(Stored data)

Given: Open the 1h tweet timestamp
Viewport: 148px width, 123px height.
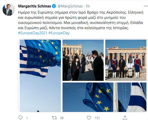Looking at the screenshot, I should point(88,6).
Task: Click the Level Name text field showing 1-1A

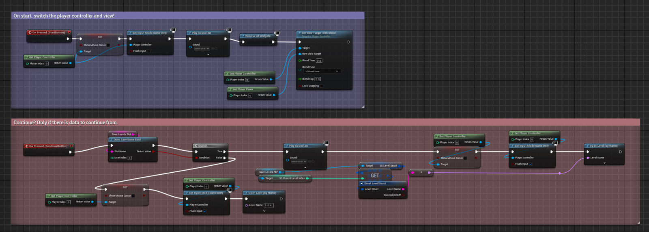Action: click(x=269, y=205)
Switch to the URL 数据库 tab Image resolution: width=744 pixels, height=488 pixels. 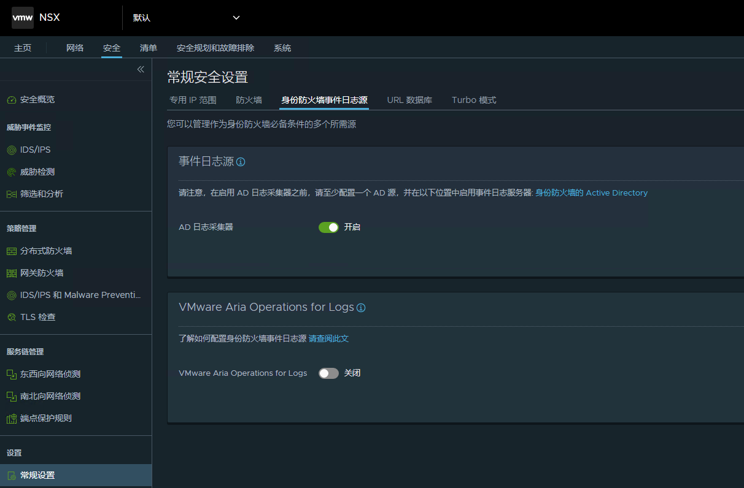tap(409, 100)
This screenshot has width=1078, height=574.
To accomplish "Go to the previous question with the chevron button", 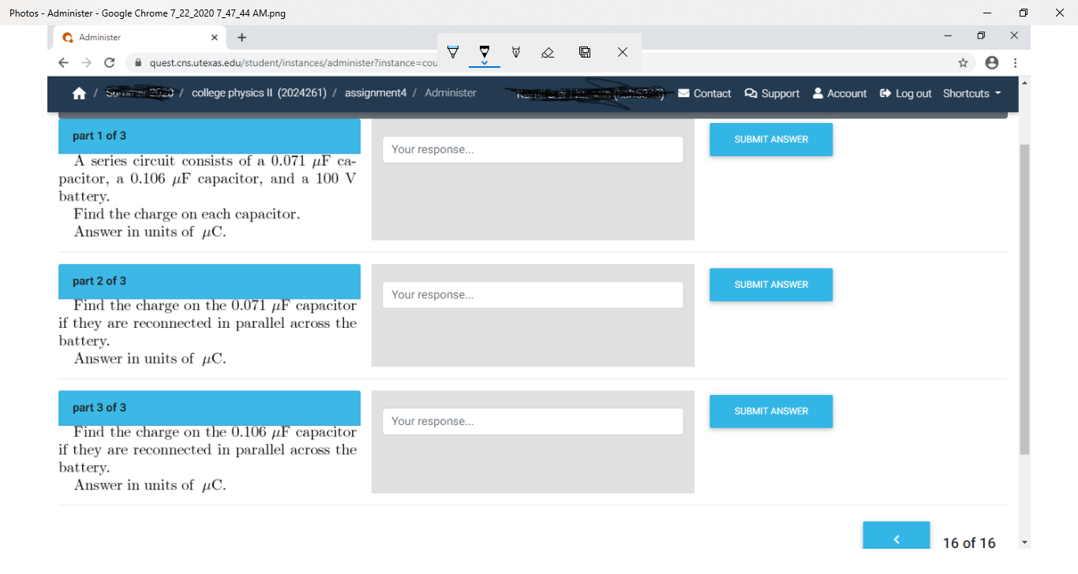I will click(896, 538).
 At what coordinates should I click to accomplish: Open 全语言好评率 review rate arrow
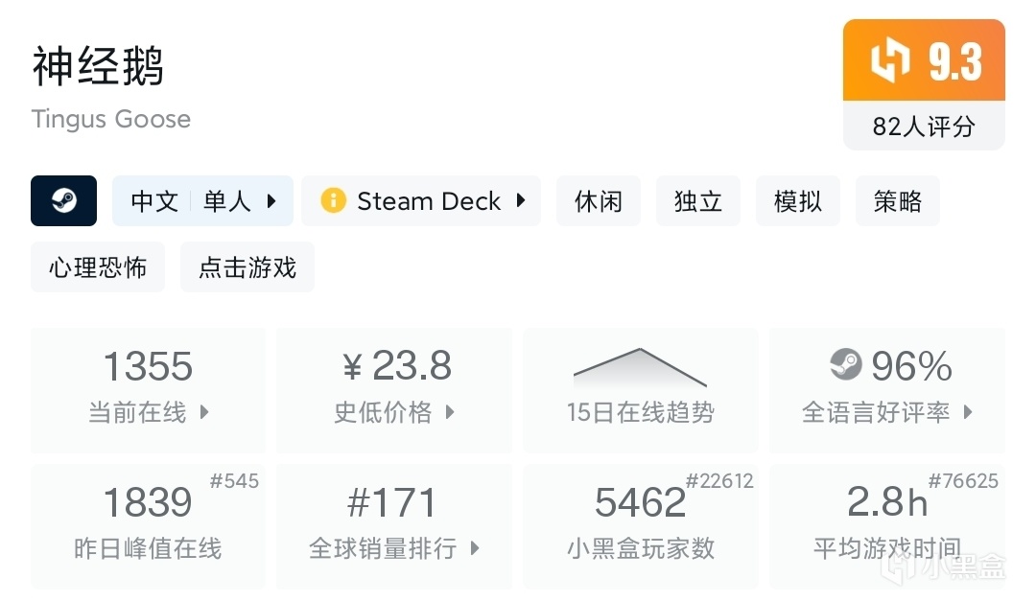point(968,412)
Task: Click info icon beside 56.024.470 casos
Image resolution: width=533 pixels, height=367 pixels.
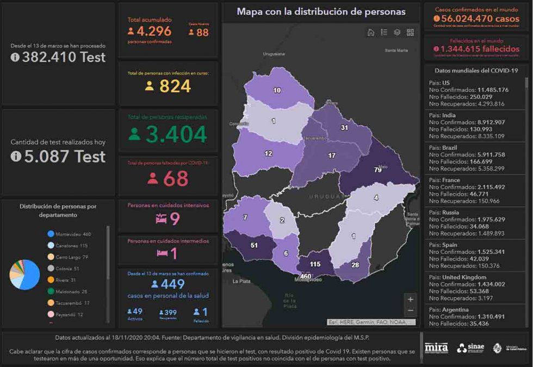Action: coord(436,18)
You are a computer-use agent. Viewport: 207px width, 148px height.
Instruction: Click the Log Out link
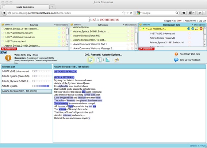[x=202, y=21]
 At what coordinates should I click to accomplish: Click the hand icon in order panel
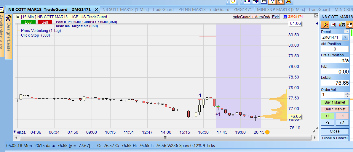point(349,24)
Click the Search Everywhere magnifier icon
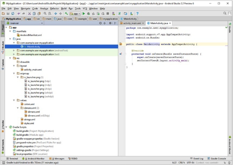This screenshot has height=165, width=233. [x=225, y=13]
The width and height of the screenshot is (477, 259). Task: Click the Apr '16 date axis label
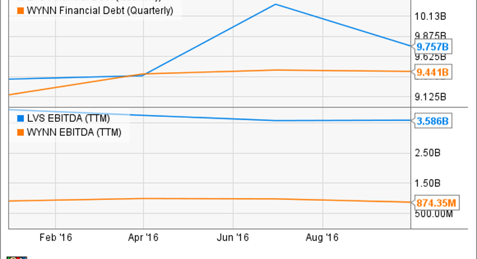(143, 238)
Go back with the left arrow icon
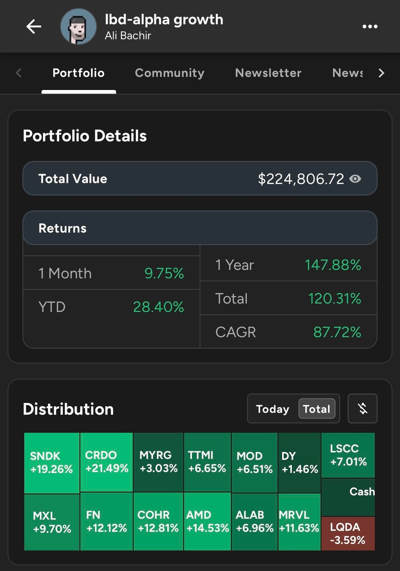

• What you are asked to do: Please output only the lines running from the one that holds "Image resolution: width=533" through the last line of the entries, both ends included, without any images.

• Answer section:
Image resolution: width=533 pixels, height=367 pixels.
Action: coord(436,18)
You are a computer-use agent. Viewport: 207px width, 148px height.
Instruction: Click the Log Out link
[x=202, y=21]
 At what coordinates should I click to accomplish: Click the hand icon in order panel
point(349,24)
Click the Search Everywhere magnifier icon
This screenshot has height=165, width=233. [x=225, y=13]
The width and height of the screenshot is (477, 259). Task: Click the Apr '16 date axis label
(143, 238)
Go back with the left arrow icon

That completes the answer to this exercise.